Many sufferers, when prompted, can identify painless symptoms of a migraine attack starting hours to days before headache, that act as a warning of its onset. These are called premonitory symptoms. A range of symptoms have been reported including mood and cognitive change, light and sound sensitivity and food cravings.

The brain is already behaving abnormally before headache, which we know from studies of electrical activity and imaging. Given the brain areas involved during this time include those that can generate food cravings, then, for example, sweet cravings could occur before you know the attack has started. If you then eat some chocolate, and soon after develop a migraine headache, you may think that the chocolate has triggered the migraine. However, the attack had already started. In this situation, it is conceivable that the chocolate was correctly associated with the attack, but incorrectly attributed as a trigger. The same could be true for other triggers like bright light perceived as a trigger and light sensitivity in the premonitory phase, and strong smells as a perceived trigger and smell sensitivity in the premonitory phase, among others.
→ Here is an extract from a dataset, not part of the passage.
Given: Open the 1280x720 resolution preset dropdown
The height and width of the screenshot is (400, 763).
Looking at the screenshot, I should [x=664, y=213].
What causes premonitory symptoms?

While we have some understanding of the pain-generating pathways in the brain, we do not really know how the migraine attack starts in the brain and causes premonitory symptoms. We know that the brain behaves abnormally during this time, in areas that could feasibly be causing the symptoms, like mood and memory areas and the part of the brain responsible for regulation of food and water intake and sleep cycles (the hypothalamus).

The similarlity in premonitory symptoms with some reported trigger factors, the involvement of corresponding brain areas during premonitory symptoms and the general difficulty in triggering migraine experimentally, have made us think that perhaps many triggers are misperceived as early migraine attack symptoms and that avoidance of lifestyle and environmental factors may be unnecessary and unhelpful.

How much control do you have?

This leads to the question: how much control do you have over your migraine? The associated question being, is ‘trigger avoidance’ a useful treatment strategy? We would suggest detailed diary documentation of attacks, with symptoms and perceived triggers before pain, and pain onset relative to these, so that a sufferer can evaluate the reliability of a particular trigger factor, or indeed assess if it is actually associated with the corresponding premonitory symptom.

Systematic symptom capture in this way could help shape migraine therapeutics going forwards, enabling assessment of early treatment, trigger modification and attack prediction. No doubt many migraineurs can identify triggers; however, if you cannot, perhaps reflecting on early premonitory symptoms will provide understanding and new answers.